- _EXTRACTED MATERIAL_:
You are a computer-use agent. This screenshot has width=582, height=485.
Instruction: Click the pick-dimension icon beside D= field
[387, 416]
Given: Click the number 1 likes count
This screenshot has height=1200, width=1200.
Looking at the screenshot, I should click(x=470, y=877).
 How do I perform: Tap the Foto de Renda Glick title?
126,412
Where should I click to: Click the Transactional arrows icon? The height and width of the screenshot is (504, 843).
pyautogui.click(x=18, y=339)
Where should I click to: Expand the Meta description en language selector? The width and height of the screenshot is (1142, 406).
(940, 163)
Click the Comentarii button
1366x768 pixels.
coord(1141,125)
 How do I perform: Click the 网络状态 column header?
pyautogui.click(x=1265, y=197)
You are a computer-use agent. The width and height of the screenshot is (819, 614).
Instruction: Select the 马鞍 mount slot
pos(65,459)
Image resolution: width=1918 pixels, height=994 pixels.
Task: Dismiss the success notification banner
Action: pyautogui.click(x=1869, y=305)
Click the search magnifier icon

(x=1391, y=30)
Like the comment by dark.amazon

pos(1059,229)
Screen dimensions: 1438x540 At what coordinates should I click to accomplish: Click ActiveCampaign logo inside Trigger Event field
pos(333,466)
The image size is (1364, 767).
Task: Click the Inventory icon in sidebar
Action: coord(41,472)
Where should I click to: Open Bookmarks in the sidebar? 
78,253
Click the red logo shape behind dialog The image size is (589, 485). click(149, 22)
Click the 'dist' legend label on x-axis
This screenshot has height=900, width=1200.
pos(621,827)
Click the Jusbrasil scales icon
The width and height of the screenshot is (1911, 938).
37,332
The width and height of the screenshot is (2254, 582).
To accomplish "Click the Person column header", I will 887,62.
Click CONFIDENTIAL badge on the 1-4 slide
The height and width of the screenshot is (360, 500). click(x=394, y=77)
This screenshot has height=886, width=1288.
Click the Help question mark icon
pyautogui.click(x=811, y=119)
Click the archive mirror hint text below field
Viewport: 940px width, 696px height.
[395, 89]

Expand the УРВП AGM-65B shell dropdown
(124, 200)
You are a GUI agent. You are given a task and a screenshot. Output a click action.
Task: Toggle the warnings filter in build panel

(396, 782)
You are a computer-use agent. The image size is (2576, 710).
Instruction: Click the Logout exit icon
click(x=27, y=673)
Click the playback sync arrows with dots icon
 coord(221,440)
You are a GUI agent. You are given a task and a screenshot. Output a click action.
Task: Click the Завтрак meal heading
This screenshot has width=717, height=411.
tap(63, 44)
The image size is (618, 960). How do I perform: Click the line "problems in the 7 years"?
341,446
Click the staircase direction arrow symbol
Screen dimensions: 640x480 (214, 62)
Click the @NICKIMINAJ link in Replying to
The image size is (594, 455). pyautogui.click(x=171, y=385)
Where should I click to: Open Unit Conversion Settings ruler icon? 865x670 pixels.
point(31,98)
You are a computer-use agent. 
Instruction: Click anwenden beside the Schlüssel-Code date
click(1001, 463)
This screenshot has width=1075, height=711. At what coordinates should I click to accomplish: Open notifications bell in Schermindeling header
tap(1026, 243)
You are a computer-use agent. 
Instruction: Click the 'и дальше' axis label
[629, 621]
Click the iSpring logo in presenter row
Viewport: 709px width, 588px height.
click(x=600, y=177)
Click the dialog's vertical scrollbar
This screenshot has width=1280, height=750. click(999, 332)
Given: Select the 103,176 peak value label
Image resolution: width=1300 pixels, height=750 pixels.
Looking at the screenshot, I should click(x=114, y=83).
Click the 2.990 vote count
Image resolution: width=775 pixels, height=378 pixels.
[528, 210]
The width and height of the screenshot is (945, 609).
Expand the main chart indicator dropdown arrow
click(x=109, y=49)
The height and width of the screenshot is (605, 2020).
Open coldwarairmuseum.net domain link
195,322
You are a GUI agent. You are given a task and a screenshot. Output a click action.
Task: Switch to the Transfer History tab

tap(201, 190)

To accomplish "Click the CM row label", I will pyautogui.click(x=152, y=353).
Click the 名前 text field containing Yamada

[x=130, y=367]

- _WORK ITEM_:
Copy every line of the records above exactly.

- _RESULT OF THE TASK_:
You are a computer-use agent. This screenshot has width=582, height=485.
Instruction: Click the pick-dimension icon beside D= field
[387, 416]
Given: Click the number 1 likes count
This screenshot has height=1200, width=1200.
Looking at the screenshot, I should click(x=470, y=877).
 How do I perform: Tap the Foto de Renda Glick title?
126,412
Where should I click to: Click the Transactional arrows icon? The height and width of the screenshot is (504, 843).
pyautogui.click(x=18, y=339)
Where should I click to: Expand the Meta description en language selector? The width and height of the screenshot is (1142, 406).
(940, 163)
Click the Comentarii button
1366x768 pixels.
coord(1141,125)
 How do I perform: Click the 网络状态 column header?
pyautogui.click(x=1265, y=197)
You are a computer-use agent. The width and height of the screenshot is (819, 614).
Instruction: Select the 马鞍 mount slot
pos(65,459)
Image resolution: width=1918 pixels, height=994 pixels.
Task: Dismiss the success notification banner
Action: pyautogui.click(x=1869, y=305)
Click the search magnifier icon

(x=1391, y=30)
Like the comment by dark.amazon

pos(1059,229)
Screen dimensions: 1438x540 At what coordinates should I click to accomplish: Click ActiveCampaign logo inside Trigger Event field
pos(333,466)
The image size is (1364, 767).
Task: Click the Inventory icon in sidebar
Action: coord(41,472)
Where should I click to: Open Bookmarks in the sidebar? 
78,253
Click the red logo shape behind dialog The image size is (589, 485). click(149, 22)
Click the 'dist' legend label on x-axis
This screenshot has height=900, width=1200.
pos(621,827)
Click the Jusbrasil scales icon
The width and height of the screenshot is (1911, 938).
37,332
The width and height of the screenshot is (2254, 582).
To accomplish "Click the Person column header", I will 887,62.
Click CONFIDENTIAL badge on the 1-4 slide
The height and width of the screenshot is (360, 500). click(x=394, y=77)
This screenshot has height=886, width=1288.
Click the Help question mark icon
pyautogui.click(x=811, y=119)
Click the archive mirror hint text below field
Viewport: 940px width, 696px height.
[395, 89]

Expand the УРВП AGM-65B shell dropdown
(124, 200)
You are a GUI agent. You are given a task and a screenshot. Output a click action.
Task: Toggle the warnings filter in build panel

(396, 782)
You are a computer-use agent. The image size is (2576, 710).
Instruction: Click the Logout exit icon
click(x=27, y=673)
Click the playback sync arrows with dots icon
 coord(221,440)
You are a GUI agent. You are given a task and a screenshot. Output a click action.
Task: Click the Завтрак meal heading
This screenshot has width=717, height=411.
tap(63, 44)
The image size is (618, 960). How do I perform: Click the line "problems in the 7 years"?
341,446
Click the staircase direction arrow symbol
Screen dimensions: 640x480 (214, 62)
Click the @NICKIMINAJ link in Replying to
The image size is (594, 455). pyautogui.click(x=171, y=385)
Where should I click to: Open Unit Conversion Settings ruler icon? 865x670 pixels.
point(31,98)
You are a computer-use agent. 
Instruction: Click anwenden beside the Schlüssel-Code date
click(1001, 463)
This screenshot has width=1075, height=711. At what coordinates should I click to accomplish: Open notifications bell in Schermindeling header
tap(1026, 243)
You are a computer-use agent. 
Instruction: Click the 'и дальше' axis label
[629, 621]
Click the iSpring logo in presenter row
Viewport: 709px width, 588px height.
click(x=600, y=177)
Click the dialog's vertical scrollbar
This screenshot has width=1280, height=750. click(999, 332)
Given: Select the 103,176 peak value label
Image resolution: width=1300 pixels, height=750 pixels.
Looking at the screenshot, I should click(x=114, y=83).
Click the 2.990 vote count
Image resolution: width=775 pixels, height=378 pixels.
[528, 210]
The width and height of the screenshot is (945, 609).
Expand the main chart indicator dropdown arrow
click(x=109, y=49)
The height and width of the screenshot is (605, 2020).
Open coldwarairmuseum.net domain link
195,322
You are a GUI agent. You are given a task and a screenshot. Output a click action.
Task: Switch to the Transfer History tab

tap(201, 190)

To accomplish "Click the CM row label", I will pyautogui.click(x=152, y=353).
Click the 名前 text field containing Yamada

[x=130, y=367]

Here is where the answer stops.